Untersuchung alter Überreste

Die besonders trockenen Gegebenheiten von Timna bewirkten die Konservierung organischen Materials, welches normalerweise im Laufe der Zeit zerstört wird: Knochen, Samen, Früchte und sogar Stoffe, die bis ins 10. Jahrhundert vor Christus datiert werden können. Durch die Verwendung einer Technik namens “nasses Sieben” fanden die Archäologen winzige Knochen von Tieren und Fischen, Beweise für eine reichhaltige und vielfältige Ernährungsweise.

“Die Kupferschmelzer bekamen die besseren Fleischstücke – die fleischigsten Teile der Schlachttiere”, so Dr. Sapir-Hen. “Irgendwer achtete sehr darauf, dass die Leute, die an den Öfen arbeiteten, nur das Beste von Allem bekamen. Sie bekamen sogar Fisch, der vom Mittelmeer hunderte Kilometer weit hierher transportiert werden musste.

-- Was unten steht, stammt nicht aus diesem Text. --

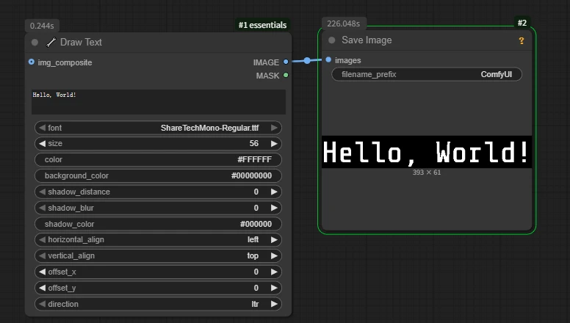
Task: Click the MASK output connector dot
Action: [x=286, y=76]
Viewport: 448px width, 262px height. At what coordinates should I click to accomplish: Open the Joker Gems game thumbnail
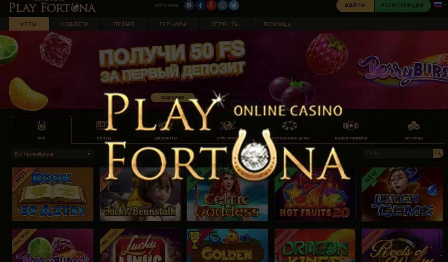tap(402, 194)
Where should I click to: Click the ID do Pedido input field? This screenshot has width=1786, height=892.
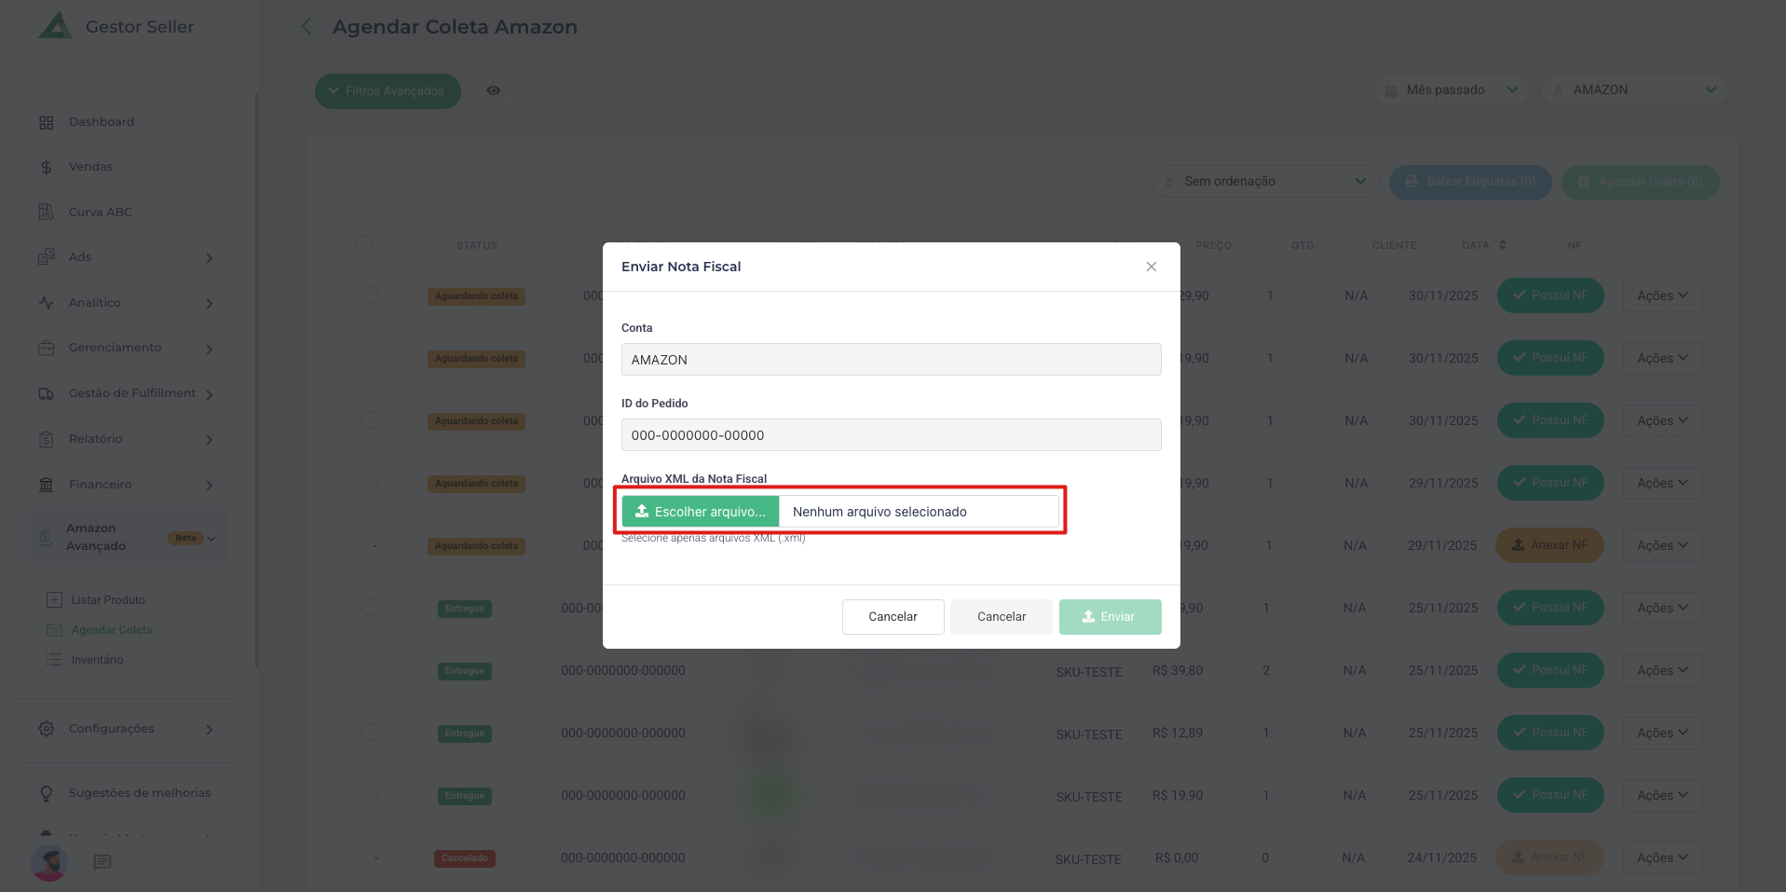891,435
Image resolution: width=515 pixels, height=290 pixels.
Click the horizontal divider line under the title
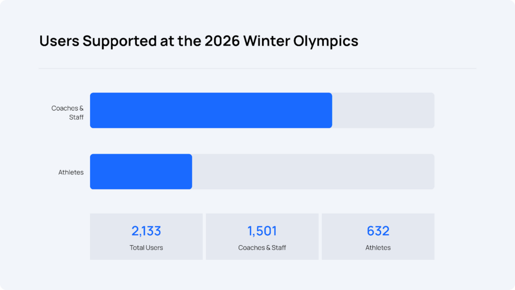point(258,68)
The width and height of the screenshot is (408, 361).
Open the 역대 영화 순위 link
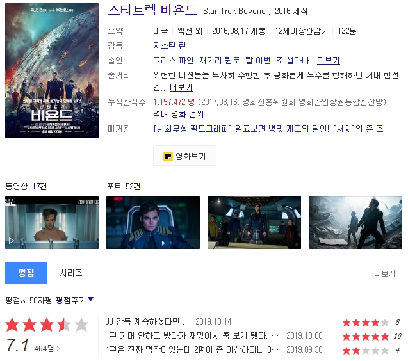pos(179,114)
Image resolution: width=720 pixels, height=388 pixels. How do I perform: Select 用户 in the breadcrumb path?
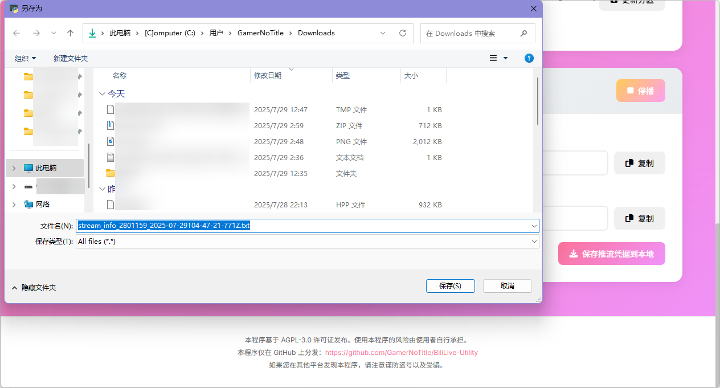coord(216,33)
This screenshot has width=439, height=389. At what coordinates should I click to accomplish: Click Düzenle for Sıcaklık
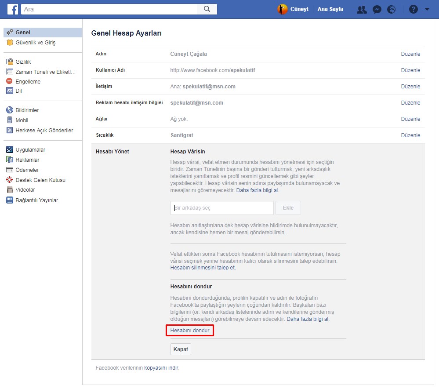[x=410, y=135]
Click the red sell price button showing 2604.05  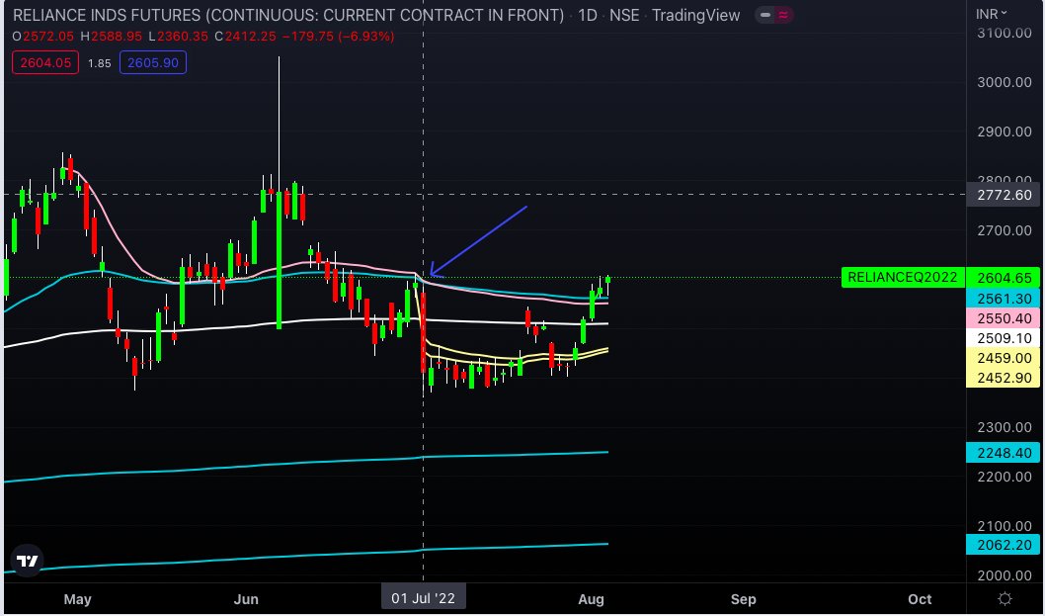[44, 61]
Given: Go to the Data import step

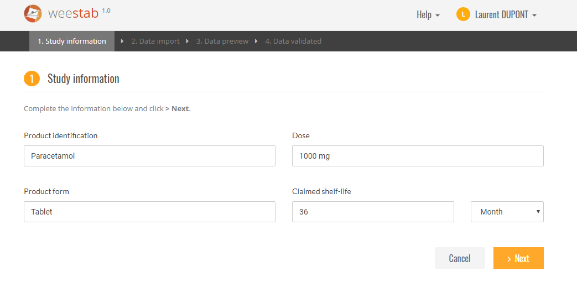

Das war keine Nahrung für Sklaven, sondern für hoch angesehene, vielleicht sogar verehrte Handwerker.”

Kupfer, das in dieser Zeit zur Herstellung von Werkzeugen und Waffen diente, war der begehrteste Wertstoff antiker Gesellschaften. Dr. Ben-Yosef zufolge mussten die Schmelzer sehr bewandert sein in der anspruchsvollen Technik, die nötig war, um Stein in verwertbares Kupfer zu verwandeln. Dieses Wissen war für diese Zeit so fortschrittlich, dass man es vielleicht sogar für magisch oder übernatürlich gehalten hatte.

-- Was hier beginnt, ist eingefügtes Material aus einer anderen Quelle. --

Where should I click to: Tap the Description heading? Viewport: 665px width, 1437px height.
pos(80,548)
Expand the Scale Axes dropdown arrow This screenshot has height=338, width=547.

“So wie heutzutage Öl, war Kupfer eine Quelle großer Macht”, sagte Dr. Ben-Yosef. “Wenn eine Person das außergewöhnliche Wissen besaß, wie man ‘Kupfer erschaffen’ kann, ist es nicht überraschend, dass er dieses Geheimnis gut hüten würde. Wenn man unsere Ergebnisse mit heutigen ethnographischen Berichten aus Afrika vergleicht, kann man Metallschmelzer finden, die verehrt oder sogar mit Tieropfern geehrt werden.”

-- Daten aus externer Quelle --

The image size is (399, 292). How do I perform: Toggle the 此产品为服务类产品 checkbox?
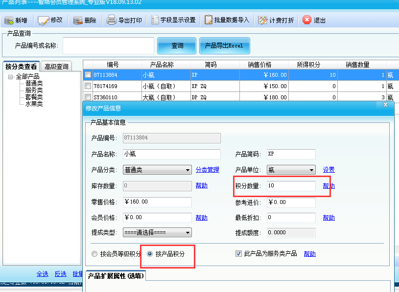(x=239, y=254)
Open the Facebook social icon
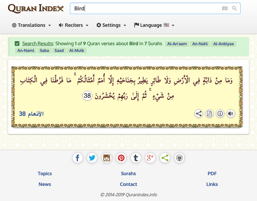 pyautogui.click(x=77, y=158)
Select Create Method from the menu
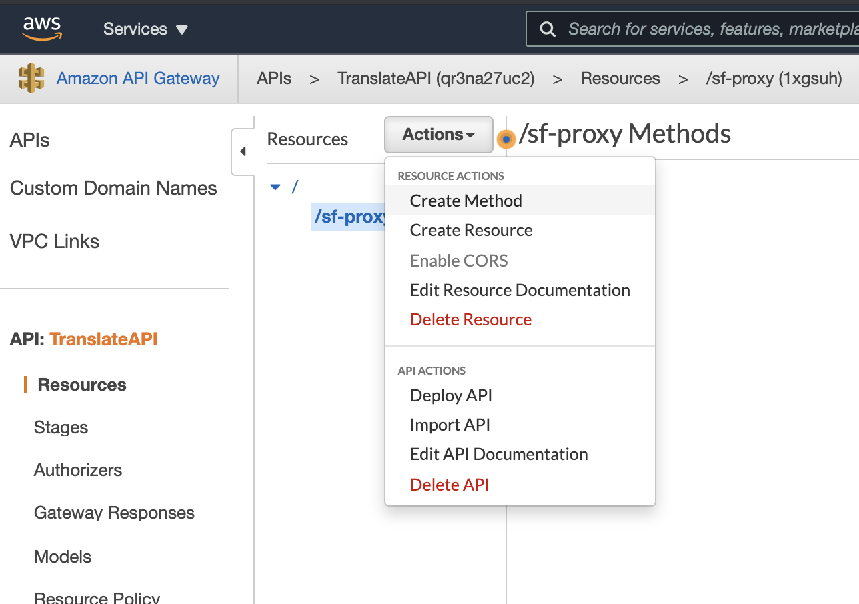The width and height of the screenshot is (859, 604). point(466,201)
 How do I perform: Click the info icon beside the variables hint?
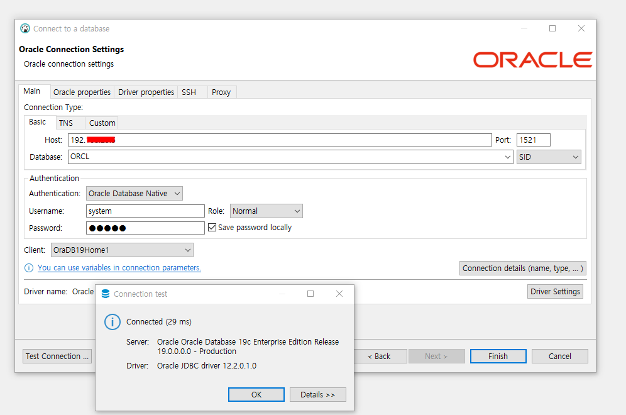coord(28,267)
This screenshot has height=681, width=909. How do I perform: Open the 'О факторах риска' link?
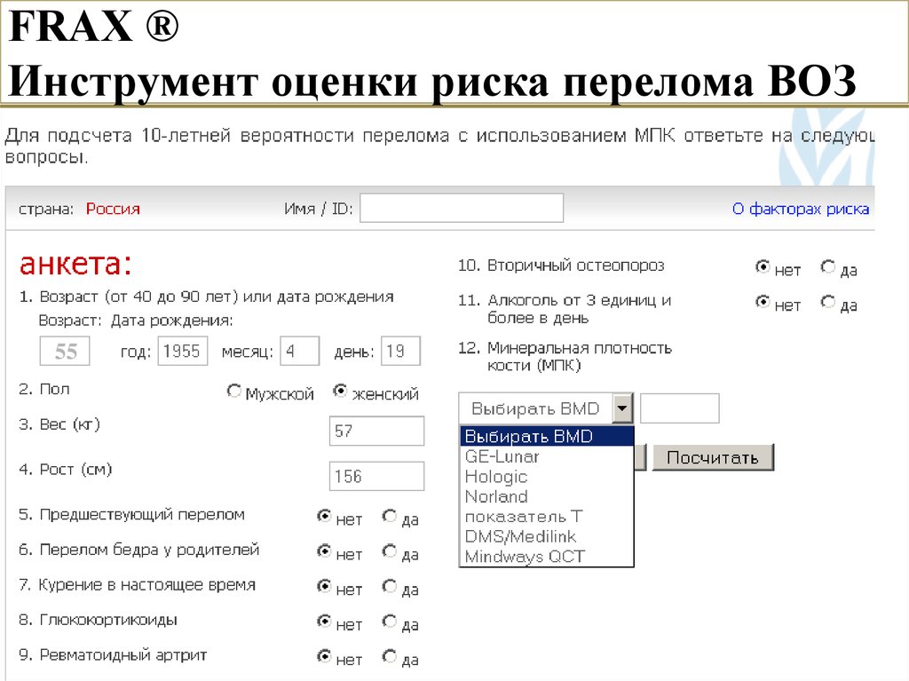tap(800, 210)
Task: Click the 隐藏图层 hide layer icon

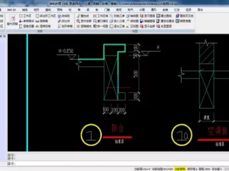Action: pos(142,21)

Kupferproduktion ist ein komplexer Vorgang, der viele Stufen Sachkenntnis voraussetzt. Die antiken Minenarbeiter in Timna waren vielleicht tatsächlich Sklaven oder Gefangene, denn dies war eine einfache Tätigkeit unter schwersten Bedingungen. Die Prozedur des Schmelzens jedoch, das Verwandeln von Stein in Metall, erforderte ein enormes Maß an Wissen und Führung. Der Schmelzer musste einen Ofen aus Lehm bauen mit ganz genauen Abmessungen, das richtige Verhältnis von Sauerstoff und Holzkohle einhalten, eine konstante Hitze von 1.200 Grad Celsius halten, gefederte Rohre anbringen, ein bestimmtes Maß an Luft zuführen und eine genaue Mischung von Mineralien hinzufügen. Insgesamt musste ein Schmelzer 30-40 Variablen einbeziehen, um die begehrten Kupferbarren herzustellen.

Rekonstruktion sozialer Diversität

Laut Dr. Sapir-Hen, einem Experten für frühe komplexe Gesellschaften, spiegeln die Essensreste die soziale Schichtung unterschiedlicher Arbeiter an dieser Grabungsstätte wider. “Durch die Untersuchung der Überreste von Zuchtvieh entdeckten wir unterschiedlichen Zugang zu Fleisch, was vielleicht auf die verschiedenen Stufen der Spezialisierung bei den Arbeitern am selben Ort hinweist. Dies erlaubt uns, die soziale Diversität an diesem Ort zu rekonstruieren”, so Dr. Sapir-Hen.

Die Reste einer Mauer, die an der Timna-Grabungsstätte gefunden wurden und die man einst für eine Barriere hielt, um Sklavenarbeiter einzusperren, spielt offenbar auch eine andere Rolle. “Wir wissen jetzt, dass es sich um eine Mauer handelt, um die ausgeklügelte Technologie und ihr wertvollstes Produkt zu verteidigen: die Barren, das Resultat des komplexen Kupferschmelzprozesses”, so Dr. Ben-Yosef.

Die Forschung über die antiken Gesellschaften von Timna wird als Teil des Central Timna Valley (CTV) Project der Tel Aviv University fortgesetzt.